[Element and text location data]
_ _ _ _ _ _ _
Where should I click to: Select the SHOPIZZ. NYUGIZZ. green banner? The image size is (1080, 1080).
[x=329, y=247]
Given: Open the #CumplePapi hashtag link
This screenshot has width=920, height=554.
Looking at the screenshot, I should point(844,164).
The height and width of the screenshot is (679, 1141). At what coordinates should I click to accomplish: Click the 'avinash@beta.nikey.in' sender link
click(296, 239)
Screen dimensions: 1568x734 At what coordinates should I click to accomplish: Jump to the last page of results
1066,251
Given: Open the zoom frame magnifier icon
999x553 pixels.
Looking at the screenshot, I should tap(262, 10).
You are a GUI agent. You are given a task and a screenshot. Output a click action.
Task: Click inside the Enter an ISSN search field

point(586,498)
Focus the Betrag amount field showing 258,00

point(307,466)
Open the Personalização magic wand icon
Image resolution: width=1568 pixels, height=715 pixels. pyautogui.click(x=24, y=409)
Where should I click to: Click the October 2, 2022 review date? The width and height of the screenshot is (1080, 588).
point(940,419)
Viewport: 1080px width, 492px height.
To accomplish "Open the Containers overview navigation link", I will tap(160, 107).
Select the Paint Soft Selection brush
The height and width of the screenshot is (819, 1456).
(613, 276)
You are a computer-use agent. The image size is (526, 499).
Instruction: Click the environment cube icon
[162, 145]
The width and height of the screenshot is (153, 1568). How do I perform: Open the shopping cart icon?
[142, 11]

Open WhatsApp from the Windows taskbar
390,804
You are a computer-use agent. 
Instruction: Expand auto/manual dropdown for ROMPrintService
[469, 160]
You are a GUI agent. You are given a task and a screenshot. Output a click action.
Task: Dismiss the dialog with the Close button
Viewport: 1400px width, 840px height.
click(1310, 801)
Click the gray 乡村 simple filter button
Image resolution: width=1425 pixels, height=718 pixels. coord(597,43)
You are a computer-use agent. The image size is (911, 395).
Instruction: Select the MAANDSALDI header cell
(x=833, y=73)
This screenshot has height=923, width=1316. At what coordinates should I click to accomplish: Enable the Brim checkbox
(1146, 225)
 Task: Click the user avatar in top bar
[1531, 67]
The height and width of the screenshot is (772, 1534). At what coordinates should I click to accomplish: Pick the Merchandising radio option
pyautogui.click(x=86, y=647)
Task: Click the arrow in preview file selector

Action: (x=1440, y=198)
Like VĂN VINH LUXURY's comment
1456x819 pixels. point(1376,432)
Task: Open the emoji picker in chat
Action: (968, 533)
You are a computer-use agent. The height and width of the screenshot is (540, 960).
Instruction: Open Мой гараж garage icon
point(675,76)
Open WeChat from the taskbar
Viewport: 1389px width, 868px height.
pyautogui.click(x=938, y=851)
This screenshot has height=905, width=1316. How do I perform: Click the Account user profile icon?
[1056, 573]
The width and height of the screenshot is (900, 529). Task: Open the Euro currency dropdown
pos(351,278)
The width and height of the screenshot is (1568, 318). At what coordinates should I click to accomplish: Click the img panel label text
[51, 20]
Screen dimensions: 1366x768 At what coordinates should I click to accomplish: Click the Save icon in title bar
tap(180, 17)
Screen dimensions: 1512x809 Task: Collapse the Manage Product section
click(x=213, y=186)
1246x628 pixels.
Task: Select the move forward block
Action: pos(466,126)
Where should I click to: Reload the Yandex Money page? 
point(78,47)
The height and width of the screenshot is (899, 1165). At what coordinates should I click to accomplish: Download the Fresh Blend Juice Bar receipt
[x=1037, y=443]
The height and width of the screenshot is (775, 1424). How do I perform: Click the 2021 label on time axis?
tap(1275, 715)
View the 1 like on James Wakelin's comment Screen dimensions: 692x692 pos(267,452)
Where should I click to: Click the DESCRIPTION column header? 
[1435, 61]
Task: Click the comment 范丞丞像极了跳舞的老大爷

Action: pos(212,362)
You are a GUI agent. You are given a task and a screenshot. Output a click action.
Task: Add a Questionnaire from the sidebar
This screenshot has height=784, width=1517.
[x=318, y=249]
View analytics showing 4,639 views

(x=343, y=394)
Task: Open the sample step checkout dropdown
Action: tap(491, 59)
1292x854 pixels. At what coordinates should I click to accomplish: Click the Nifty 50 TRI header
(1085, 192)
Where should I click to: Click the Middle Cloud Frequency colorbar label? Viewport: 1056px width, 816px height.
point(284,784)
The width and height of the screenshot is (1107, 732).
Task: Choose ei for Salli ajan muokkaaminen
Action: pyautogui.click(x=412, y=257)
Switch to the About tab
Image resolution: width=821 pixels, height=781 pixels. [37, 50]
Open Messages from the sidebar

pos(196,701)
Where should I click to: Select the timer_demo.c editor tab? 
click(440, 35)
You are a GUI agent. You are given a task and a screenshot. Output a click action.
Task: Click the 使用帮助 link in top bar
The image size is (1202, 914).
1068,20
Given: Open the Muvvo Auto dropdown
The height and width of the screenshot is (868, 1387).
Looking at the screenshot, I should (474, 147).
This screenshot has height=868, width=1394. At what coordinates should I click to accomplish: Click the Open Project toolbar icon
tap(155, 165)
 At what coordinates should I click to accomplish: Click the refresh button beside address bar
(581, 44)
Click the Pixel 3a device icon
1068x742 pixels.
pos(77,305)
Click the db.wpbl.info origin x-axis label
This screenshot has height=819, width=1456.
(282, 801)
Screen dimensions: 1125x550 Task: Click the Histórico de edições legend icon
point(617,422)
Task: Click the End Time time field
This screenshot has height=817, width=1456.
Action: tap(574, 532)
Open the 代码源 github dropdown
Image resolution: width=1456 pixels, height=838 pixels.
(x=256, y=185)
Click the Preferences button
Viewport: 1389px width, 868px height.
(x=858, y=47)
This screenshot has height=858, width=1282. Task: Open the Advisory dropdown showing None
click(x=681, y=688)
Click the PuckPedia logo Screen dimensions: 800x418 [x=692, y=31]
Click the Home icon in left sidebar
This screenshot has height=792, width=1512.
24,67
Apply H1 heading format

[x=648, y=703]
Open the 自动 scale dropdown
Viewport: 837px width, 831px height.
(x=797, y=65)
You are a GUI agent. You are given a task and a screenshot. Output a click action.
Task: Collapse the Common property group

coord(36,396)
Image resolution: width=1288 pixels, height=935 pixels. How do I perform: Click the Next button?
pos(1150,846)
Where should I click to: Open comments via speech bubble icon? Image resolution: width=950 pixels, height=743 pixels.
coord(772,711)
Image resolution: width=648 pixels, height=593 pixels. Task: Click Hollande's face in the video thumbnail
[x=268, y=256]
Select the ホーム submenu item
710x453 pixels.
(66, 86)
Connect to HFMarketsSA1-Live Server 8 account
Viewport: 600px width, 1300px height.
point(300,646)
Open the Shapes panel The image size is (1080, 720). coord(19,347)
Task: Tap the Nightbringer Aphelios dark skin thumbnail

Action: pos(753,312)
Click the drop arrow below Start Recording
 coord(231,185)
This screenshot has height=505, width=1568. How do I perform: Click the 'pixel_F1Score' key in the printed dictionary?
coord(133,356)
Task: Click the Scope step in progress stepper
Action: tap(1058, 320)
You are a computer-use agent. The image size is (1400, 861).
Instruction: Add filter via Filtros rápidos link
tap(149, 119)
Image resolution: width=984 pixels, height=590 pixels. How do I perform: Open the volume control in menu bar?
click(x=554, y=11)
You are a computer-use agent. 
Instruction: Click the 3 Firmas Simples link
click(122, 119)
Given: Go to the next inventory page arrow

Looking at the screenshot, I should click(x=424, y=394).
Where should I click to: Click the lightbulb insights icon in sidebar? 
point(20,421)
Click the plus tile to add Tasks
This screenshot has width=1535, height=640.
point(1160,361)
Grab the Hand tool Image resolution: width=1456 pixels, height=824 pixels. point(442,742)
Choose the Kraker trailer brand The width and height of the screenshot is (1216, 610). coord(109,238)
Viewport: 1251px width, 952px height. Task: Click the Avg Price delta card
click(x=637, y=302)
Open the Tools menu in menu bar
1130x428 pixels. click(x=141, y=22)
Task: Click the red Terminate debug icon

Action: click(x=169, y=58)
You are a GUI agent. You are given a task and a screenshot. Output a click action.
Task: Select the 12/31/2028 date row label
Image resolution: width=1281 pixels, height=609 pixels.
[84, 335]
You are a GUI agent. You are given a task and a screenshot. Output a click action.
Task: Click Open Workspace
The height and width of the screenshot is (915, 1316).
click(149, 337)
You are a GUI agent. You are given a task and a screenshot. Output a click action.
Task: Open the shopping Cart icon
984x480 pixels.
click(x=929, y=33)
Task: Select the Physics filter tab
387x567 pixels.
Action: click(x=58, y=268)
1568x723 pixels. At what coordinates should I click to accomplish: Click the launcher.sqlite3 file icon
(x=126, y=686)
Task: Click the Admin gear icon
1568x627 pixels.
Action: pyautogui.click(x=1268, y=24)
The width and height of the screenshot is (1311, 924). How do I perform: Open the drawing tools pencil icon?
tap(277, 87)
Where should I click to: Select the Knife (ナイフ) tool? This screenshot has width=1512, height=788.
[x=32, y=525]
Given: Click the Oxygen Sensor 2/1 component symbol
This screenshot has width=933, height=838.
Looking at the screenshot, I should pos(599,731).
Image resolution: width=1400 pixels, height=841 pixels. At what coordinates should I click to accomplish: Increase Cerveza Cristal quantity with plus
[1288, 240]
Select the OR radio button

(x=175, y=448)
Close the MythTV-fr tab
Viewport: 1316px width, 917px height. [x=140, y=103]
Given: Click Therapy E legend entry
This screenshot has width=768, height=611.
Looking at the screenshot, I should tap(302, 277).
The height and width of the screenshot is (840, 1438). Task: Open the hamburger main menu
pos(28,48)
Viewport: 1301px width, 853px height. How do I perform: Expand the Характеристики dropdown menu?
_ _ _ _ _ _ _
### Problem requirements
Repeat, word for word, the listing lines from the very start through the line containing "click(296, 239)", with that line included.

### Complete output
Where should I click to: Select the SHOPIZZ. NYUGIZZ. green banner? The image size is (1080, 1080).
[x=329, y=247]
Given: Open the #CumplePapi hashtag link
This screenshot has width=920, height=554.
Looking at the screenshot, I should point(844,164).
The height and width of the screenshot is (679, 1141). At what coordinates should I click to accomplish: Click the 'avinash@beta.nikey.in' sender link
click(296, 239)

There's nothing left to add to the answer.